● Information shown:
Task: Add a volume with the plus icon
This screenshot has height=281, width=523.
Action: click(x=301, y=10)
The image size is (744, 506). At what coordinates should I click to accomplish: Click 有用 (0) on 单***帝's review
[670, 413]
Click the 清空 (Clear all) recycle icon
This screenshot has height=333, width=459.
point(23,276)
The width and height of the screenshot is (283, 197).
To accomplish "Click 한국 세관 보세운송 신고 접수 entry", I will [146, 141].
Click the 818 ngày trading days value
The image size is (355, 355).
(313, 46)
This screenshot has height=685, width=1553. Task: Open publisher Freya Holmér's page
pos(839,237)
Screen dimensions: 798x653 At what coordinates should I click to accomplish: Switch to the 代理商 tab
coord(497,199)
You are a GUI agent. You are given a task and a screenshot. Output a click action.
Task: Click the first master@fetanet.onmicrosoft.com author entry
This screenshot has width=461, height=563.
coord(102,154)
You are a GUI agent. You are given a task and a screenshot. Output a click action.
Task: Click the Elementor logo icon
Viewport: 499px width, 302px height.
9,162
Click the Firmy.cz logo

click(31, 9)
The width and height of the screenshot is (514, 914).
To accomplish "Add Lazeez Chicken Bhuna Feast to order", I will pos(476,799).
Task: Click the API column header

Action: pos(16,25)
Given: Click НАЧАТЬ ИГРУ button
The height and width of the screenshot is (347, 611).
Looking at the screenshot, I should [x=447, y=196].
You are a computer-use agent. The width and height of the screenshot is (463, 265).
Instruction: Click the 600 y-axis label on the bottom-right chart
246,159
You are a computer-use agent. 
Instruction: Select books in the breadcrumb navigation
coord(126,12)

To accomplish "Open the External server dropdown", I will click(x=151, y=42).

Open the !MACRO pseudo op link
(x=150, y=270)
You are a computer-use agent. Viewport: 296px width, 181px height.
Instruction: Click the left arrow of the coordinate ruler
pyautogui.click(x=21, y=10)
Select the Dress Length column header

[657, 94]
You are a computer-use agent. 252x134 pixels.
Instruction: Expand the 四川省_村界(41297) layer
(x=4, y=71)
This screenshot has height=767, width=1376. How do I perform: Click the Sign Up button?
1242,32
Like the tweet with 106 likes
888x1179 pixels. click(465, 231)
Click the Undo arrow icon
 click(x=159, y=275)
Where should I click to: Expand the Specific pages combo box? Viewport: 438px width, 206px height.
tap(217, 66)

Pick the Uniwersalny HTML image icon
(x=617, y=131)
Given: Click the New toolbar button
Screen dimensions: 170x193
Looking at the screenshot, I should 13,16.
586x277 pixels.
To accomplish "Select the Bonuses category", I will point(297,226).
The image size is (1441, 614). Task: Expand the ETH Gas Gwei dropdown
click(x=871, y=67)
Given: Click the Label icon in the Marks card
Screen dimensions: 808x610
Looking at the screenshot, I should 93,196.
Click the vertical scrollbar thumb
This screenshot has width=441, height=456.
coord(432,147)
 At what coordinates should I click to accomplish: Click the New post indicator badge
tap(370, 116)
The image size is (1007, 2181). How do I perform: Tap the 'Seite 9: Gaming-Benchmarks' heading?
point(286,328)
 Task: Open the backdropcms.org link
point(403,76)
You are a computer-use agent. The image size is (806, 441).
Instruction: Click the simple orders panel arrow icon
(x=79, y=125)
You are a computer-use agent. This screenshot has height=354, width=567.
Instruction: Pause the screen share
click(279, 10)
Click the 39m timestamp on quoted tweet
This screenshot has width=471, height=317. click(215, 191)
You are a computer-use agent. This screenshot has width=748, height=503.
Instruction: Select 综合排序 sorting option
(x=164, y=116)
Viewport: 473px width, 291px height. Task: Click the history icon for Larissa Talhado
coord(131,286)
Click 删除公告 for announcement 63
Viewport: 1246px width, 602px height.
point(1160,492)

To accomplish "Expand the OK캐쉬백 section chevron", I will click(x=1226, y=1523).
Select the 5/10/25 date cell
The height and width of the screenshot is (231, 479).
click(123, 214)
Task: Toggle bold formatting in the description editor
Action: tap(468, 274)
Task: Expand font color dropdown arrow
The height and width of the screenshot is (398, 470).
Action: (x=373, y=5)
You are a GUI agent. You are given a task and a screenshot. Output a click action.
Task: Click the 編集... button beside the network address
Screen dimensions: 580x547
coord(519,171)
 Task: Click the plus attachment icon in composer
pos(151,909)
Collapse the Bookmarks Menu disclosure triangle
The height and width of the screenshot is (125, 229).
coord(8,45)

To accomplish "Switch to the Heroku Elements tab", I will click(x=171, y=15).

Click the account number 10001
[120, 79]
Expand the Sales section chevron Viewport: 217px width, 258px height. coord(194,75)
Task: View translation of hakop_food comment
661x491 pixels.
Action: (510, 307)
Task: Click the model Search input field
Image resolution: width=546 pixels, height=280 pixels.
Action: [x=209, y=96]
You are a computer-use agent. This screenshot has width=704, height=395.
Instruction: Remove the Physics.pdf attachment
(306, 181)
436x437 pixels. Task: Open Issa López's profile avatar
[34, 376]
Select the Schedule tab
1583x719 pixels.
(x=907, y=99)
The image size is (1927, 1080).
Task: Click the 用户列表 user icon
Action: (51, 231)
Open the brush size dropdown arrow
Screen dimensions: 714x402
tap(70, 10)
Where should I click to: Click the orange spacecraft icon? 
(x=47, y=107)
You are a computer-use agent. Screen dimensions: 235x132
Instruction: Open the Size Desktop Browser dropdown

● Task instructions:
Report all lines of the data above that include the string "computer".

● Reply to the exercise:
You are a computer-use agent. The width and height of the screenshot is (463, 265).
You are a computer-use agent. 
You are a computer-use agent. Viewport: 296px width, 181px height.
You are a computer-use agent. 252x134 pixels.
You are a computer-use agent. The image size is (806, 441).
You are a computer-use agent. This screenshot has height=354, width=567.
You are a computer-use agent. This screenshot has width=748, height=503.
You are a computer-use agent. This screenshot has width=704, height=395.
You are a computer-use agent. Screen dimensions: 235x132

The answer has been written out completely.